What you are asked to do: Retype, with no pictures, each line from the one that holds "Click the magnifier for invoice 1702980773" through the last line of the entries below, both included.

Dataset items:
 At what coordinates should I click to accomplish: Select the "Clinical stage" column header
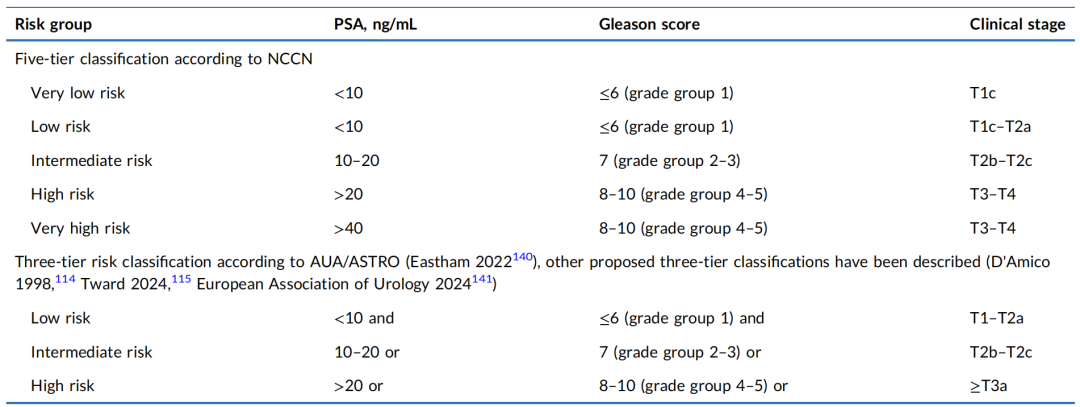1017,25
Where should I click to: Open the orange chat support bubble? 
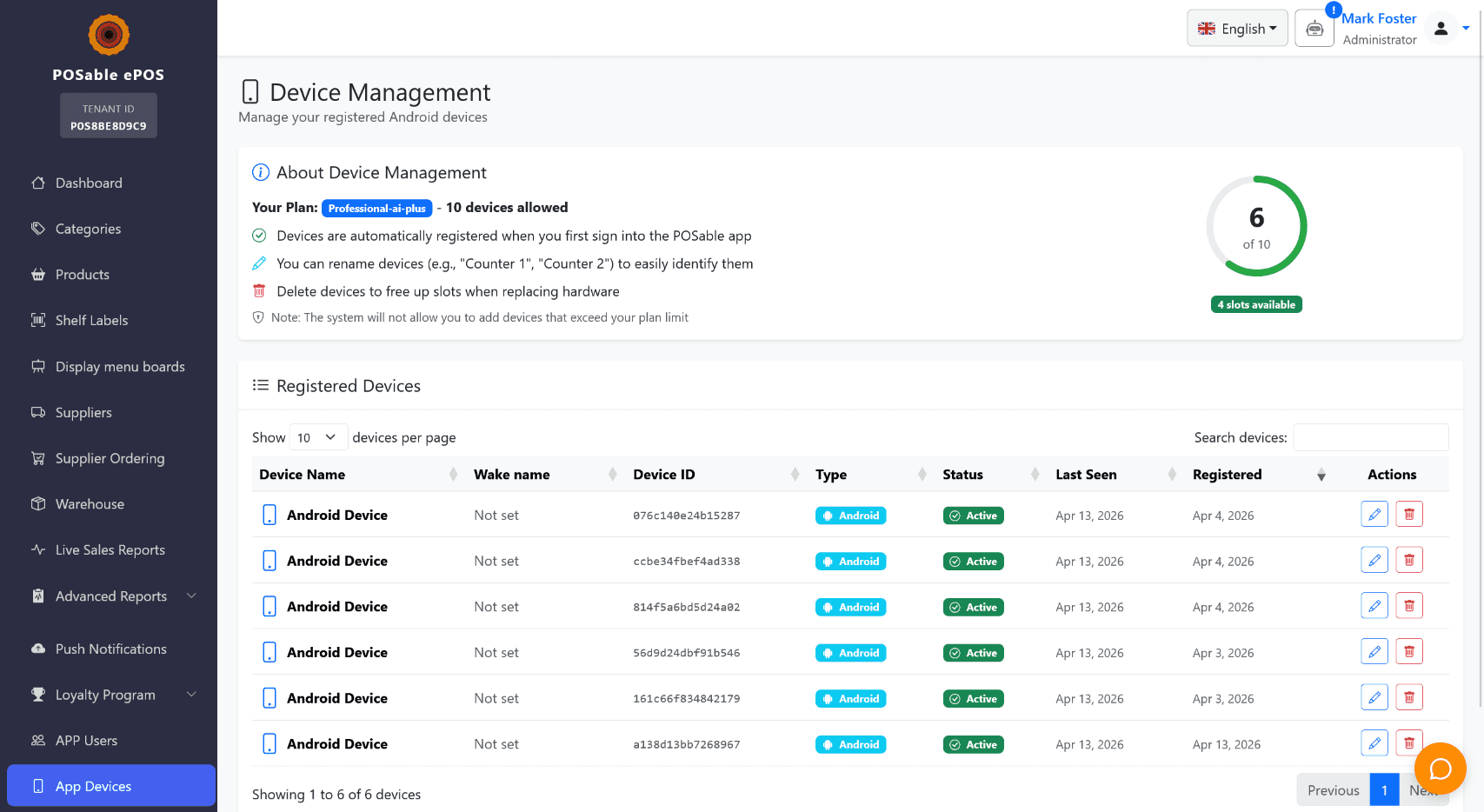tap(1440, 769)
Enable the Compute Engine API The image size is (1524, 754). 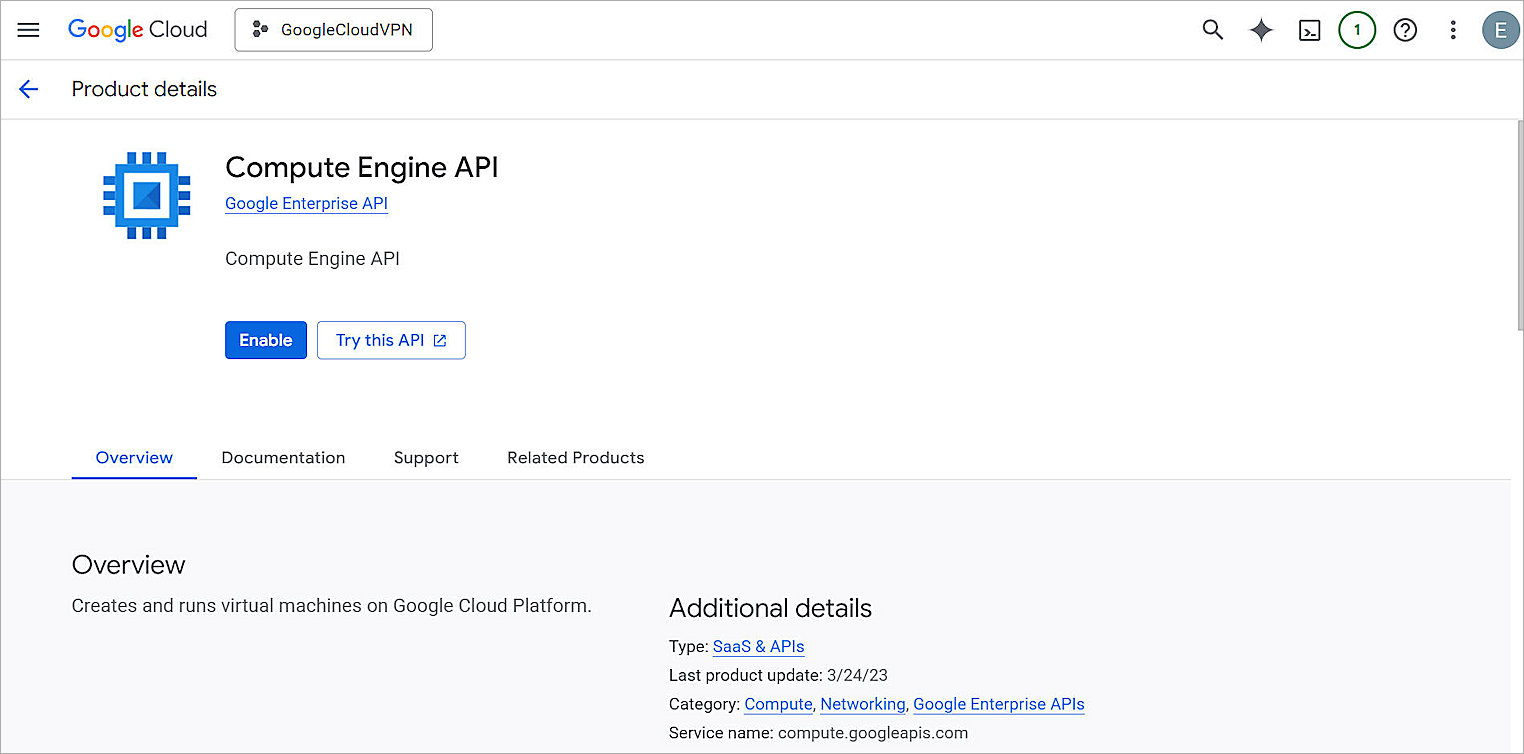pos(265,340)
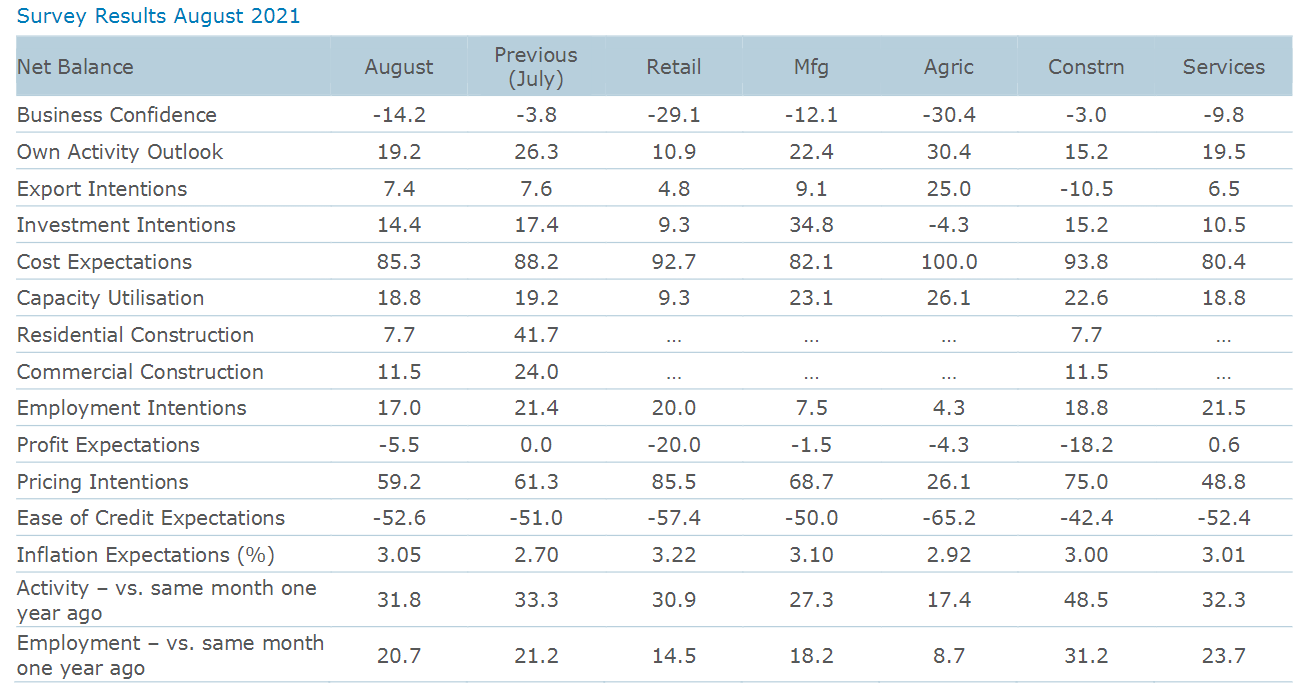The width and height of the screenshot is (1299, 689).
Task: Click the -65.2 Agric ease of credit cell
Action: point(949,518)
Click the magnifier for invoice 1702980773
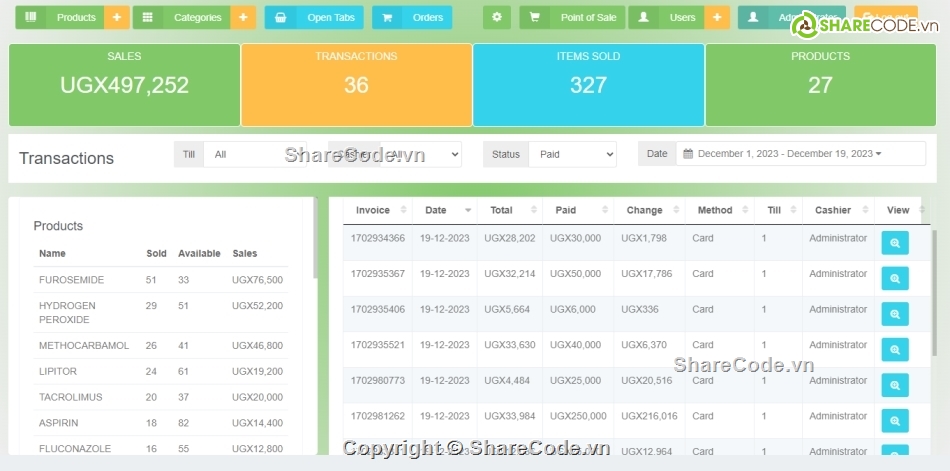 pos(895,385)
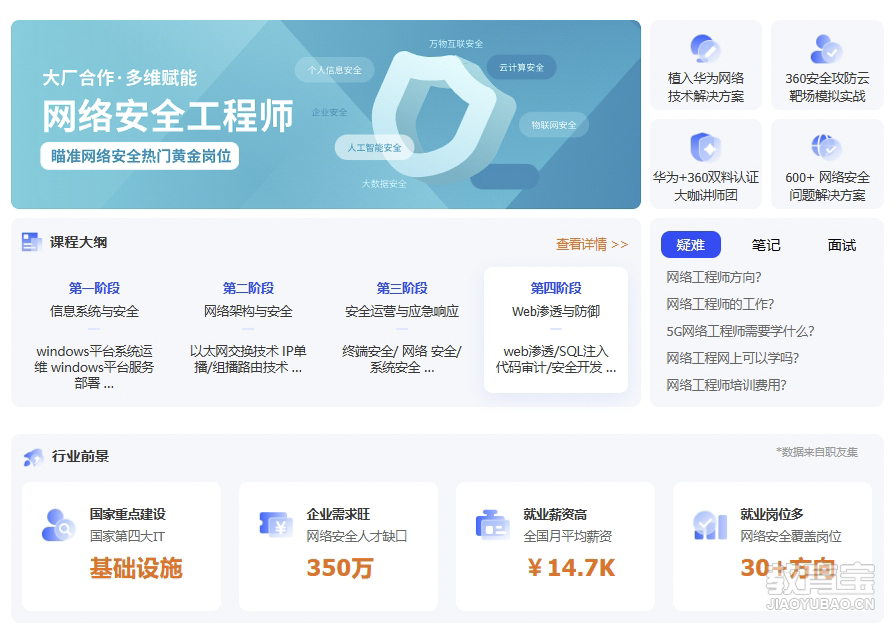Click the icon above 植入华为网络技术解决方案
The image size is (896, 633).
[706, 48]
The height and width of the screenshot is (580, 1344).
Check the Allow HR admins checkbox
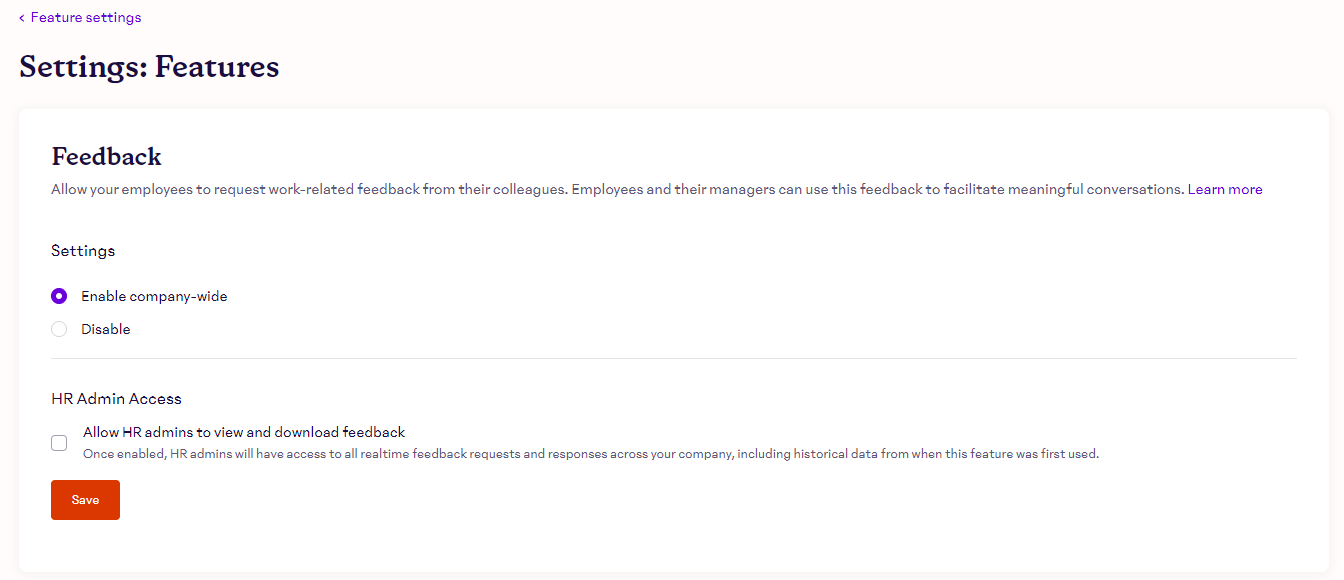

Answer:
Click the magnifier for invoice 1702980773
 pos(895,385)
Click the icon above 植入华为网络技术解决方案
The image size is (896, 633).
[706, 48]
The height and width of the screenshot is (580, 1344).
Check the Allow HR admins checkbox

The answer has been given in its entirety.